Немало и школьников сновало вокруг площадки. Неожиданно для самого себя Акси-Вакси стал пользоваться авторитетом как братан самой что ни на есть классной особы.

«…Вакс, зырь, твоя-то сеструха, Майка-то, опять со старлеем Бурмистровым!»

Герой Советского Союза Бурмистров Лев при виде девушки Шапиро сжимался больше, чем перед воздушным боем. Что касается девушки, то она при виде легендарного истребителя, юнца с золотой медалью и боковым чубом оттенка золота, испытывала непритворное головокружение. Сжимала локотки Бэбки и Файки: «Ой, девчонки, я не могу! Посмотрите, как он хорош, этот Левка!»

Пилот все еще прихрамывал, что давало ему надежду до осени продержаться в Булгарах, возле москвички, то есть не рисковать жизнью. Золотоволосая девчонка стала для него последним символом жизни в его страшные двадцать два года. Как это начиналось в начале лета? Объявляют громогласно: «Белый танец для товарищей офицеров!» «…В запыленной пачке старых писем…» Он стоит с папиросой в стороне. Каждый белый танец – это шанс. Файка подталкивает Майку: «Иди! Сам он дрейфит». Майка: «Не могу: ноги не держат». Бэбка: «Ты мне надоела, рыже-золотая, жди здесь!»

Дочь знаменитого городского фотографа без церемоний раздвигает плечистую компанию выздоравливающих, чтобы пригласить юношу-героя: «Это правда, что ты целую эскадрилью фрицев раскидал?
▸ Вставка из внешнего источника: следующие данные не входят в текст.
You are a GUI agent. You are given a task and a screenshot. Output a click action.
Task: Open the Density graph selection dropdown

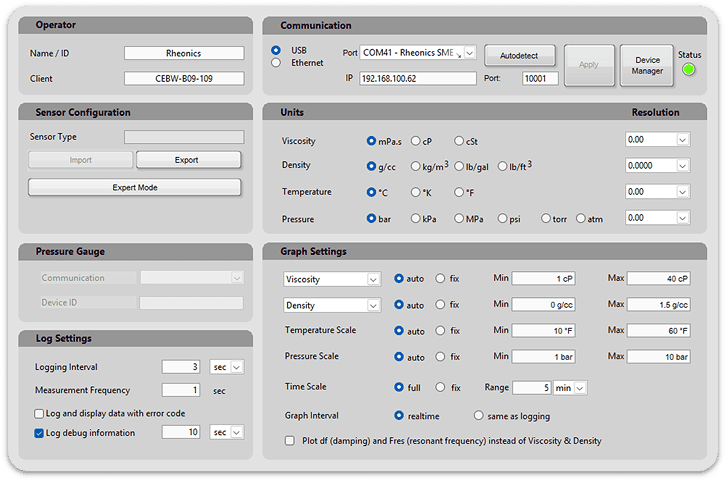pos(372,304)
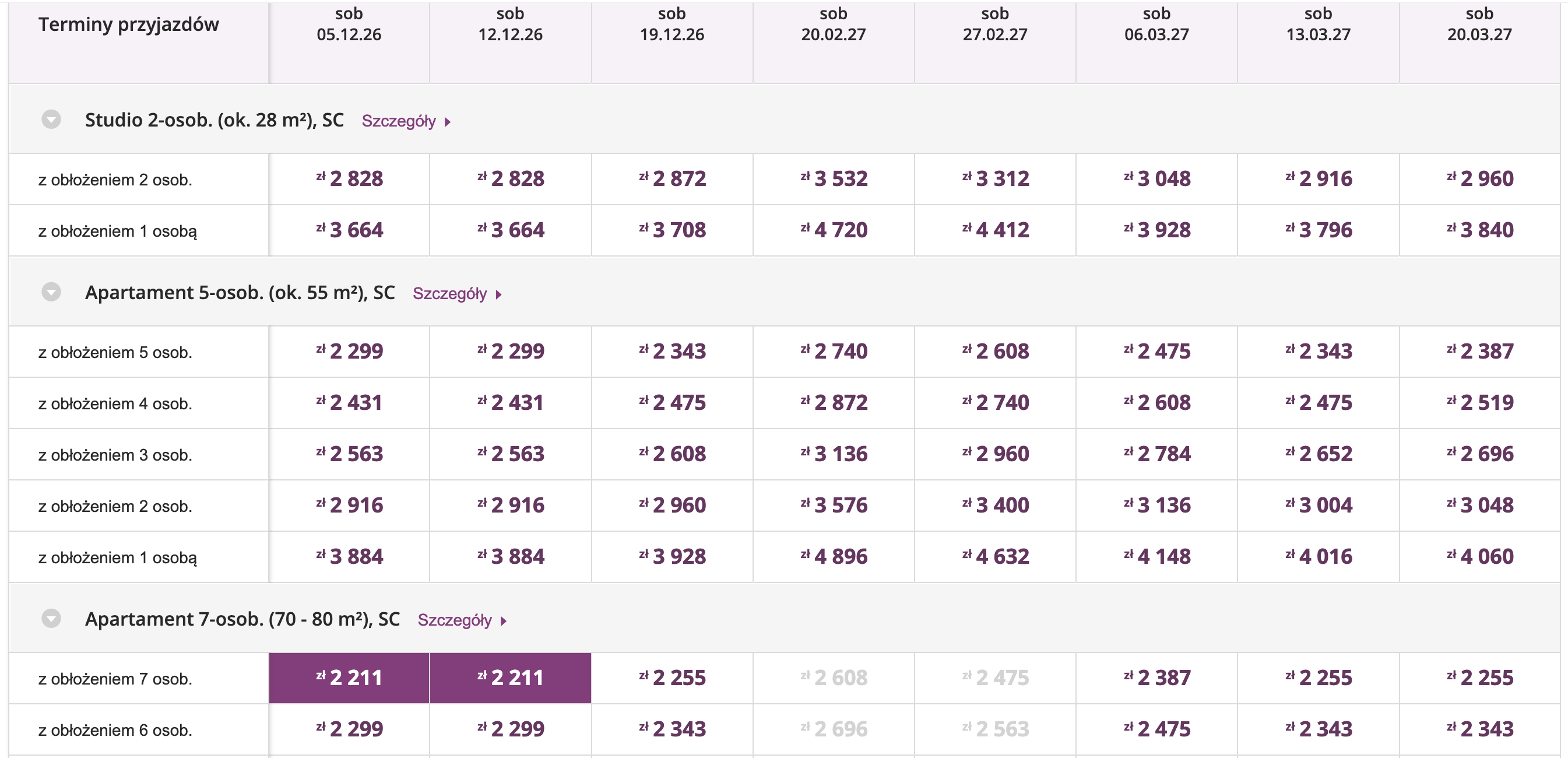Pick the 2 740 price for 5-person occupancy
This screenshot has width=1568, height=758.
coord(834,350)
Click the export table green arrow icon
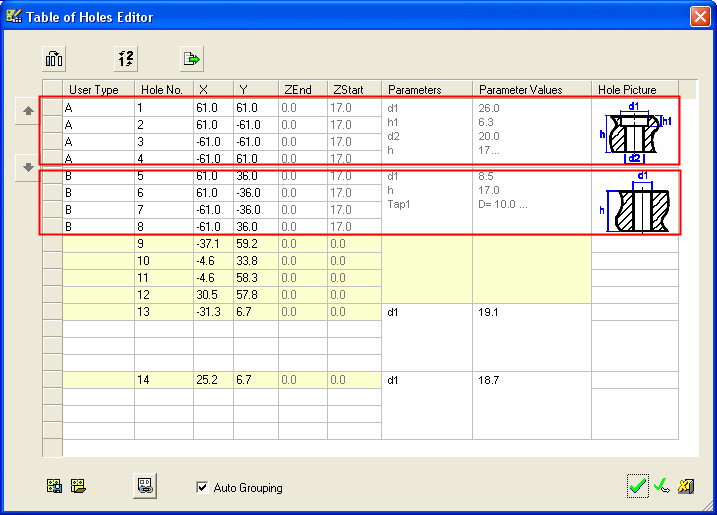Screen dimensions: 717x515 [x=192, y=58]
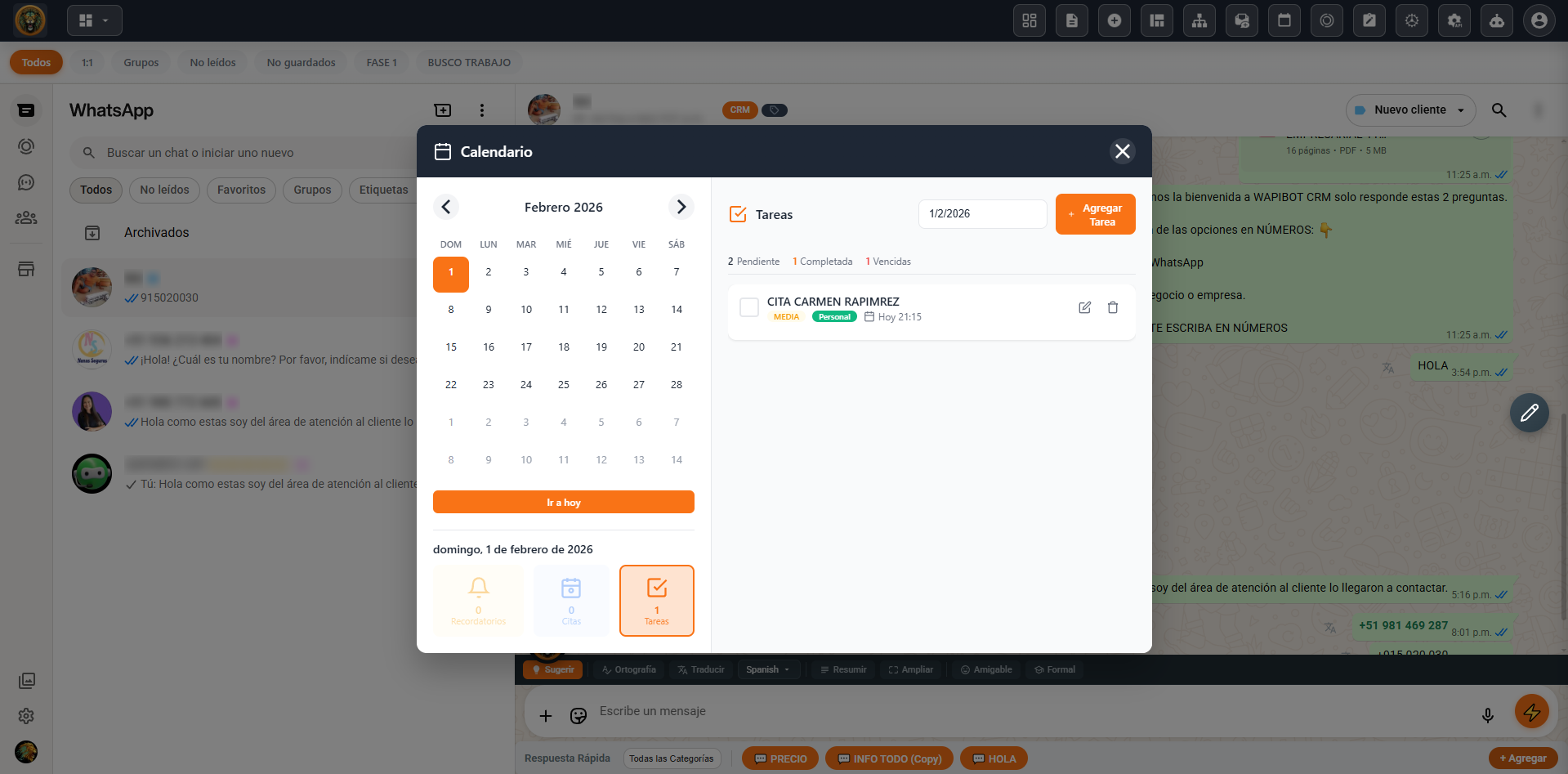Go to previous month in calendar

pyautogui.click(x=446, y=207)
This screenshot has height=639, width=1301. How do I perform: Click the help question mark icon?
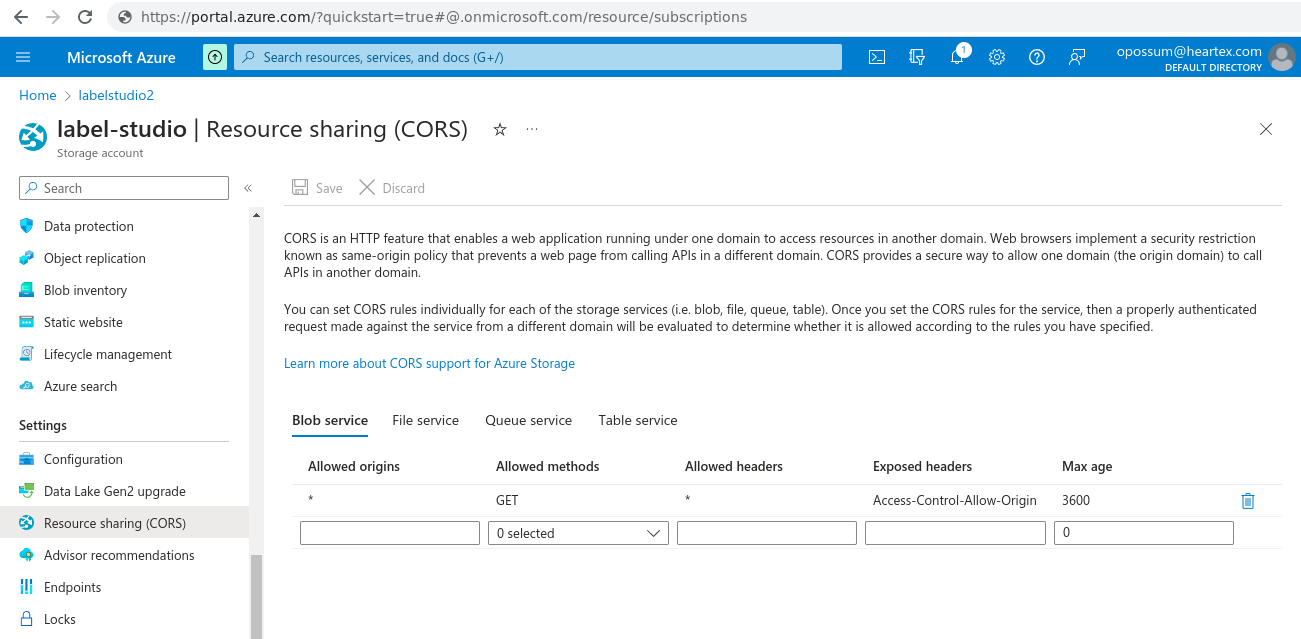(1037, 57)
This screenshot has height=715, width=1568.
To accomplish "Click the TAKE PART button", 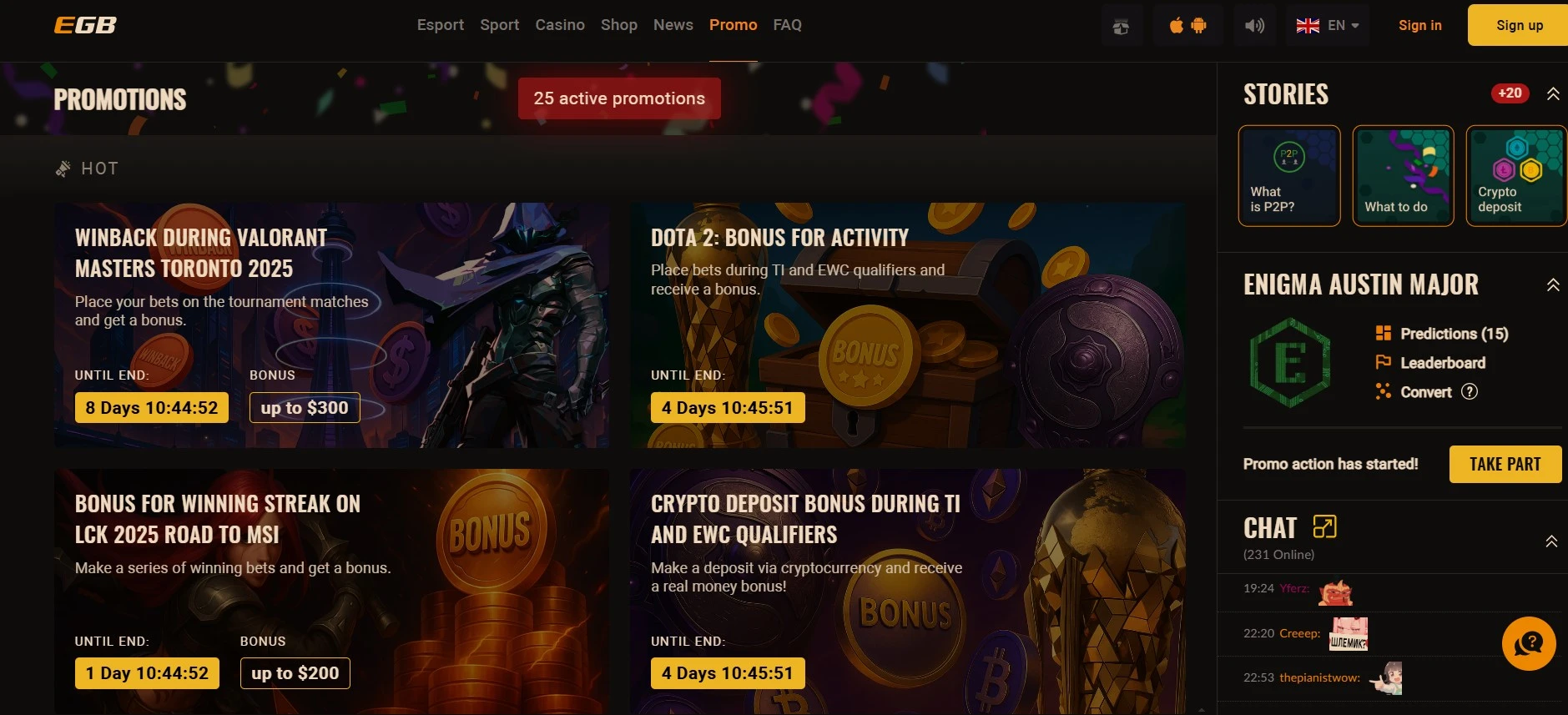I will tap(1505, 464).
А с девочками ты умеешь?»

Бурмистров от растерянности теряет ритм танго. Бэбка решительно подводит его все ближе и ближе к рыжеволосой красоточке, которая делает вид, что созерцает сверкающую Венеру: «Ты знаешь Майку? Она по тебе мечтает, старлей».


Вот так это у них и начинается. Мечтательница кладет руку на погон героя. В танцах ее грудь порой прислоняется к золотой звездочке. Больше они уже не могут расстаться до конца вечера. Джаз играет один за другим популярные танцы: «На карнавале под сенью ночи», «Как много слез, и совсем не понапрасну», «Есть остров, как луна серебристый» и так далее. Они уходят вдвоем и никого вокруг не видят. Иногда возникает какое-то движение, ведущее к поцелую, однако обрывается на середине пути, и мальчик с девочкой едва не теряют друг дружку. Нужно идти рука за руку, не теряться.

«Лева, ты вообще-то откуда?» – «Я вообще-то со Второго Белорусского». – «Да нет, я не об этом. Где ты родился и воспитывался?» – «В этом смысле я с Малой Бронной». – «Неужто москвич?» – «Кто же еще? А ты?» – «Ну как ты думаешь, кто же? Конечно, тоже! Очень удивляюсь, Лева, как мы на Патриарших не встречались».

Они воссияли друг на друга, как будто обрели вдруг залоги на непременное, узаконенное московским детством счастье.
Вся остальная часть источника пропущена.